New HCF research reveals mental health impacting primary school attendance

Research commissioned by HCF, has revealed more than one in three (36 per cent) primary school children experienced stress and unhappiness about going to school due to mental health challenges over the last twelve months, with nearly one in four (24 per cent) facing this distress weekly.

“The emotional distress experienced by children when they are struggling to attend school can stem from many factors, including challenges related to neurodiversity and mental health disorders, as well as from difficulties at home, with their health and many other areas,” said clinical psychologist Rebecca Short.

Over half (53 per cent) of parents surveyed reported that their primary schooler had displayed mental health challenges in the past 12 months.

Approximately one in three parents (37 per cent) stated that their child had been formally diagnosed with a mental health or neurodevelopmental condition, with ADHD, autism spectrum disorder, and anxiety being among the most common diagnoses.

“It’s critical to recognise that children are not just staying home because they don’t like school – and that there is significant distress for both parents and children struggling with school attendance.

“Families often need intensive and appropriate support to ensure the wellbeing of both the child and their family,” Ms Short said.

The study also highlighted gaps in accessing mental health support, with over a third (35%) of parents admitting to not seeking any form of assistance for their child.

“Navigating mental health challenges can feel overwhelming,” said Linda Opie, HCF’s Head of Health & Wellbeing.

“By offering convenient access to a range of mental health services and family support, we can empower families to choose what’s right for them to effectively navigate these difficult situations,” Ms Opie said, noting that the availability of professionally led and science-backed digital mental health services, such as online cognitive behavioural therapy, continues to grow.

“These health programs can be used independently or in combination with in-person support to assist families in need.

“For example, Calm Kid Central is an online program designed to help children aged 4–11 who experience intense mental, emotional, social, or life challenges.

“These challenges might be due to factors like genetics, environment, social interactions, or temperament.

“The program aims to equip children with essential skills to manage their feelings and challenges more effectively.

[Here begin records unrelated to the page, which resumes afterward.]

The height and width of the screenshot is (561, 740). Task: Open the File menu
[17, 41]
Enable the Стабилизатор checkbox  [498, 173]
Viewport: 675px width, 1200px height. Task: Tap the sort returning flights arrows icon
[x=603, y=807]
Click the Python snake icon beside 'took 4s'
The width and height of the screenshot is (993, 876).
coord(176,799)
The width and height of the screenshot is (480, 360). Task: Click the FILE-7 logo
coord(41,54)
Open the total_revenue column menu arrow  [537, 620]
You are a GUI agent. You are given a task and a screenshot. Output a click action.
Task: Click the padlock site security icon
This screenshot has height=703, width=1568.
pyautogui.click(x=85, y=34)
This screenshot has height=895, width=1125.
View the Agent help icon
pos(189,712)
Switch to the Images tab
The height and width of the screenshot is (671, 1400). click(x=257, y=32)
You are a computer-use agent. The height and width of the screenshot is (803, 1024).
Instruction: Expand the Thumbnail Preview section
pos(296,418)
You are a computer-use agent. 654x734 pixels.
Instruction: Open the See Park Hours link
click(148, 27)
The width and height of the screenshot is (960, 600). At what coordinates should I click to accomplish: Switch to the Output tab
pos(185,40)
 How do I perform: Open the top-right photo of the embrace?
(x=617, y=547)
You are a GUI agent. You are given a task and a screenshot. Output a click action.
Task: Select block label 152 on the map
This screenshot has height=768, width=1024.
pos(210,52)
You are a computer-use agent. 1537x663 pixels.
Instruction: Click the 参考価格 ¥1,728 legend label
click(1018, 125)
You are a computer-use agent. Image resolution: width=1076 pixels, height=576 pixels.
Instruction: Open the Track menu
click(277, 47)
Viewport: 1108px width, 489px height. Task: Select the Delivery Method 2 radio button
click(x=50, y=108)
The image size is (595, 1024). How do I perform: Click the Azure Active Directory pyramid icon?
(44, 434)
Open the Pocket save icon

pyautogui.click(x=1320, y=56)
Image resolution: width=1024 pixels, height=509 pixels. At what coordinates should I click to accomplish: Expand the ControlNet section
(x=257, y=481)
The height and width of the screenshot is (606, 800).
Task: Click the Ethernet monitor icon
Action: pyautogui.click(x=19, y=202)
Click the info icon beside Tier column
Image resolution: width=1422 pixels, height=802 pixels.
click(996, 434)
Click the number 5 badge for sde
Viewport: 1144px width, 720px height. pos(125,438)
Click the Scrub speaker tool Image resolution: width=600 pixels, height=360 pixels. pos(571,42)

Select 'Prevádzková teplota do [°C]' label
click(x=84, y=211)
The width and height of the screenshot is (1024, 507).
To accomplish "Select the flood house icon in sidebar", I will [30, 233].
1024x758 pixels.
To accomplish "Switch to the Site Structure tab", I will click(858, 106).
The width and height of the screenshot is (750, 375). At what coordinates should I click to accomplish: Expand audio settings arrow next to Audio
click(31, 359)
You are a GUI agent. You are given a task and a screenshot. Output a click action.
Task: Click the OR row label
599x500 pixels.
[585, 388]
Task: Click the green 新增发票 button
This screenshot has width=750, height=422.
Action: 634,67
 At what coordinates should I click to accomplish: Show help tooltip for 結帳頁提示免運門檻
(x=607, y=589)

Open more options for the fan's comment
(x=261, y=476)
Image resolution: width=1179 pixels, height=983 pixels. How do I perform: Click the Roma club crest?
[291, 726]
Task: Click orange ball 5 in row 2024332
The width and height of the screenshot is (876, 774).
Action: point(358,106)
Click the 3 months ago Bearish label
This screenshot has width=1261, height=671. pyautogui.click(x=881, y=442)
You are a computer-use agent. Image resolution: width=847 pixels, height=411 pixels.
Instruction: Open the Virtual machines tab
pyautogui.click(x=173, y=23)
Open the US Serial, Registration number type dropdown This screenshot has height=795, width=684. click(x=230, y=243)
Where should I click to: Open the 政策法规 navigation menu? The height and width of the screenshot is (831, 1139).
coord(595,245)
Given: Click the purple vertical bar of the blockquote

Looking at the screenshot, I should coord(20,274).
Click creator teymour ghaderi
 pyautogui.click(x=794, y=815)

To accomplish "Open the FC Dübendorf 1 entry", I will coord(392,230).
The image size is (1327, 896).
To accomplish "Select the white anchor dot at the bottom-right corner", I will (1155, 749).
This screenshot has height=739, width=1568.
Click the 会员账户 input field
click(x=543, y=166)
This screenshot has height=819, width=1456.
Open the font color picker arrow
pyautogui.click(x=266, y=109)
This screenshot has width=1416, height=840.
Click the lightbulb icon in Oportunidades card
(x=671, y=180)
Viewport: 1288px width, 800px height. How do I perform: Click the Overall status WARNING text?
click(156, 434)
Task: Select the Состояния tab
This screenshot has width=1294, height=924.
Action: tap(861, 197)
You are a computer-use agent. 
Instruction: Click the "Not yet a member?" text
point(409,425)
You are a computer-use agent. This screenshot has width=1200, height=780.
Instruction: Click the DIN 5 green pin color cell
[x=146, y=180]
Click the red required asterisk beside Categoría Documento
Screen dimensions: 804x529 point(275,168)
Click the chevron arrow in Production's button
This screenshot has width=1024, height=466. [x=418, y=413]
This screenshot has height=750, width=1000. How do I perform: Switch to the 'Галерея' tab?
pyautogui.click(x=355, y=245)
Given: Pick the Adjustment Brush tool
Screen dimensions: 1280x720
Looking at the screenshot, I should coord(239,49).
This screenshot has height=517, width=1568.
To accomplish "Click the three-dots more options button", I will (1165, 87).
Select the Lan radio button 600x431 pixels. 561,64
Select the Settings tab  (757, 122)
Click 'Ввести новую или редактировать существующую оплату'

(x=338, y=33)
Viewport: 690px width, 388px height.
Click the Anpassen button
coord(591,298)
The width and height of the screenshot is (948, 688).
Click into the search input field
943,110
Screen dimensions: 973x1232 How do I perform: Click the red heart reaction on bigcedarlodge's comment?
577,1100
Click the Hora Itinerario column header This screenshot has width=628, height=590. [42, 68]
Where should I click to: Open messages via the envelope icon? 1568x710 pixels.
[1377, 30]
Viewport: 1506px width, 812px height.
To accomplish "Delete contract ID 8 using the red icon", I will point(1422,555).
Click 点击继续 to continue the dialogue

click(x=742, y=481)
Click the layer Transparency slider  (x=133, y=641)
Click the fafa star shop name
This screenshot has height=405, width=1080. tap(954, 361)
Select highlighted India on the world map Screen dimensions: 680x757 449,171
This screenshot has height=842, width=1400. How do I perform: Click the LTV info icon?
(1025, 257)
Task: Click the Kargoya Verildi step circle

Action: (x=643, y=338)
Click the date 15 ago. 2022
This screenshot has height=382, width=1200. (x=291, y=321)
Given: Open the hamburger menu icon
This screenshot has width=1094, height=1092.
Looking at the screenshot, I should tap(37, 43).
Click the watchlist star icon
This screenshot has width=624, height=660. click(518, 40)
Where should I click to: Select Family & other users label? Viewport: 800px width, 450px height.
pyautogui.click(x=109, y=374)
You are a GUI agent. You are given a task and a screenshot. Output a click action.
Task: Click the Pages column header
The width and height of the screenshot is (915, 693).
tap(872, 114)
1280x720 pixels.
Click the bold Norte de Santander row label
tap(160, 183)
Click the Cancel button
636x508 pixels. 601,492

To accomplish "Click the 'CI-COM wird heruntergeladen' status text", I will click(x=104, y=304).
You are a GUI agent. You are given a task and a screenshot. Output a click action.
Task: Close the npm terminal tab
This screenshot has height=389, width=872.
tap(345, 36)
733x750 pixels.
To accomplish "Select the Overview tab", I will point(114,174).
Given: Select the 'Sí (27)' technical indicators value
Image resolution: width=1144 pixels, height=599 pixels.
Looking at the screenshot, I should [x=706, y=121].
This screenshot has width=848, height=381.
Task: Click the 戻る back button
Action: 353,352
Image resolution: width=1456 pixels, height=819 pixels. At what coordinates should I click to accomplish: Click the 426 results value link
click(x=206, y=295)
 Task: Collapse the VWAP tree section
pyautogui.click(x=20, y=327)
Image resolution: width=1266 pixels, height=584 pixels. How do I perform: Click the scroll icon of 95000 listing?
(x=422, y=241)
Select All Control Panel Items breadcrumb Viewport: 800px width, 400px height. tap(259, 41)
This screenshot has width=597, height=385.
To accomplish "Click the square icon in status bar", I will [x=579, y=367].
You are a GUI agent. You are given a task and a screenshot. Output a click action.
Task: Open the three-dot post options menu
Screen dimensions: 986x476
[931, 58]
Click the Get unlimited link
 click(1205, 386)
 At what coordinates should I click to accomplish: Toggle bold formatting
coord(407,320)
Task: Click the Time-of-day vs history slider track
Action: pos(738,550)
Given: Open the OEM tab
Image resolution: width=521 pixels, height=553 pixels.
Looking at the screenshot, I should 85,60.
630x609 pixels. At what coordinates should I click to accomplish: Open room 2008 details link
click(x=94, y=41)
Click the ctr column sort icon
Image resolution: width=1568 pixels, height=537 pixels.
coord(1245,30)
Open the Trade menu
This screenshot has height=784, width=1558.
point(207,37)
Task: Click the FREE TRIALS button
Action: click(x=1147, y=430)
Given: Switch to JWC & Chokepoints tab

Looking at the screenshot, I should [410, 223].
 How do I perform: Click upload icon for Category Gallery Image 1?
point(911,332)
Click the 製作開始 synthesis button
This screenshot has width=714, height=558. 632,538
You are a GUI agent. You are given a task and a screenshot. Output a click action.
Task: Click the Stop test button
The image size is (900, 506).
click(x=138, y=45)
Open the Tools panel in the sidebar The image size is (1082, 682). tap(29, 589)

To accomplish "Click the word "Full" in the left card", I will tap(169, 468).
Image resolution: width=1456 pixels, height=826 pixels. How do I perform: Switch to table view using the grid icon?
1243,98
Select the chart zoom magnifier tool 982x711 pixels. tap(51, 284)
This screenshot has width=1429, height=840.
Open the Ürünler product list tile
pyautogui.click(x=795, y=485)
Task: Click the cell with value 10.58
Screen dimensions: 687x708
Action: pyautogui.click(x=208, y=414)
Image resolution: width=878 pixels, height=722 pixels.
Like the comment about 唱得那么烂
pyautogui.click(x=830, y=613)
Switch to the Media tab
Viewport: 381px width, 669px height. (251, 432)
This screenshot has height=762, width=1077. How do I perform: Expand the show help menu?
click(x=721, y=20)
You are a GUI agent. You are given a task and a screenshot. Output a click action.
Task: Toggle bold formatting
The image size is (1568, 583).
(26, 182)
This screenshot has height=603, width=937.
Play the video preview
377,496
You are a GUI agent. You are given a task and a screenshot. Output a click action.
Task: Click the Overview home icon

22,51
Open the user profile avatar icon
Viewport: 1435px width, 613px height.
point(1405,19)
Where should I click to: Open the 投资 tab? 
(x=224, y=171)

“This Way Up, a not-for-profit initiative developed by experienced psychiatrists and clinical psychologists, also offers a range of evidence-based online health programs and practical resources.

“The programs help you understand and develop coping strategies to manage mental challenges like stress, insomnia, worry, anxiety, and depression,” Ms Opie said.

“Almost all of us will face stress, anxiety or depression at some point in our lives,” Linda said.

“By reaching out for help, parents can take the first step towards supporting their child’s and their own mental wellbeing,” said Linda.